The FBI announced the news ahead of
Clinton’s first campaign appearance with President Barack Obama in Charlotte, North Carolina on Tuesday.
James B. Comey, director of the Federal Bureau of Investigation (FBI), gave a
press conference announcing the Bureau’s recommendation. “Although we did not find clear evidence that Secretary Clinton or her colleagues intended to violate laws governing the hailing of
classified information, there is evidence that they were extremely careless,” states Comey in a press
briefing.
Comey confirmed that the FBI reviewed 30,000 emails that Clinton turned over in 2014 and that 110 emails, in 52 email chains, contained classified content.
Dividing the
email chains into three buckets of varying risk and degree of secrecy, the FBI confirmed that eight email chains included top-secret information when they were sent or received by Hillary Clinton, 36
contained secret information, while eight email chains contained confidential information.

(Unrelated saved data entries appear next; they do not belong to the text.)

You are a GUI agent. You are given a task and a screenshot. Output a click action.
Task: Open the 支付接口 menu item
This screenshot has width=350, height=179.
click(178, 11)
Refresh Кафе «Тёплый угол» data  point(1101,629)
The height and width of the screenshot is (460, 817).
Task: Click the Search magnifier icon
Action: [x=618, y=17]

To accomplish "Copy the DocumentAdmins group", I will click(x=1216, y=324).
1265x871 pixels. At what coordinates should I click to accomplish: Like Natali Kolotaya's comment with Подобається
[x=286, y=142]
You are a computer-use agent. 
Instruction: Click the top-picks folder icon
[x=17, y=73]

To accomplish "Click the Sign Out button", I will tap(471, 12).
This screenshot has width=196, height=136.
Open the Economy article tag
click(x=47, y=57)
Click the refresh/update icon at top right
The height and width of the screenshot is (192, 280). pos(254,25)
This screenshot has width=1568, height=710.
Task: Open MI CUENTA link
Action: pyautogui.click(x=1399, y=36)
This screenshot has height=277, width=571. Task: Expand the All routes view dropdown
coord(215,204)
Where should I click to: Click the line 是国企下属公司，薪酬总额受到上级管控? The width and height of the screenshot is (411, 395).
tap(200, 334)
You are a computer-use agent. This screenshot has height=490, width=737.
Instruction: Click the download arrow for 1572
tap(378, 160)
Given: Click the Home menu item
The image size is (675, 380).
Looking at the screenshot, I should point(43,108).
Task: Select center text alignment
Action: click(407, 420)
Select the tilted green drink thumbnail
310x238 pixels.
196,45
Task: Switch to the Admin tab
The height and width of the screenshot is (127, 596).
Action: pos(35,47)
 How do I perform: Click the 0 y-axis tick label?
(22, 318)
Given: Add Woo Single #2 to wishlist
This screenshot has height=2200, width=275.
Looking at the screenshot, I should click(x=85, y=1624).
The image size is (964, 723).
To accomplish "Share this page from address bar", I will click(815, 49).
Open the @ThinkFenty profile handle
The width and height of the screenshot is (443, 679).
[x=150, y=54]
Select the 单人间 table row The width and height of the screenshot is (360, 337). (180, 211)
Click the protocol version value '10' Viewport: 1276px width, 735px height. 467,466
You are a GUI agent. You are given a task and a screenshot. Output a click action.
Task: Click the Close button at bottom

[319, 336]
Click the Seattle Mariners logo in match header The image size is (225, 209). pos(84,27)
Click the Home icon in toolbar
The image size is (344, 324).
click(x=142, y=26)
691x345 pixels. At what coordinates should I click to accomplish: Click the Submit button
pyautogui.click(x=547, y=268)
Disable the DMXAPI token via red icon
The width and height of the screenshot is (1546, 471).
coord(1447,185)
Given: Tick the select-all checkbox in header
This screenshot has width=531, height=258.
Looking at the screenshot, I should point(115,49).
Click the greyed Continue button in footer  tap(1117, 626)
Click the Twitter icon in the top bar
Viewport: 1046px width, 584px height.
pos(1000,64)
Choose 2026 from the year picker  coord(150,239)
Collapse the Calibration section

Clinton’s case will now be referred to the Department of Justice for a final verdict on whether
or not criminal charges will be filed. It is largely expected, however, that the Department of Justice will follow the FBI’s lead and not indict Clinton after Attorney General of the United
States, Loretta Lynch, asserted she would follow the FBI’s recommendations last week.
Clinton’s Republican adversary in the 2016 presidential election, Donald Trump, took to
Twitter to air his frustration with the verdict. “The system is rigged,” wrote Trump on the social media site. “General Petraeus got in trouble for far less. Very very unfair! As usual, bad
judgment.”
David Petraeus’ and Hillary Clinton’s FBI probes differ in many ways, but that the key difference lies in the level of intent displayed.
Petraeus pleaded
guilty to giving classified information to Paula Broadwell -- his biographer with whom he was having an affair with -- and lying to the FBI and CIA.
There is no evidence that Clinton
lied to the FBI or CIA about her personal email use. In addition, although Clinton’s emails were risky and could have been hacked by a third-party, it is presumed that the colleagues she was
corresponding with had a right to review the information being discussed over email, unlike the Petraeus case.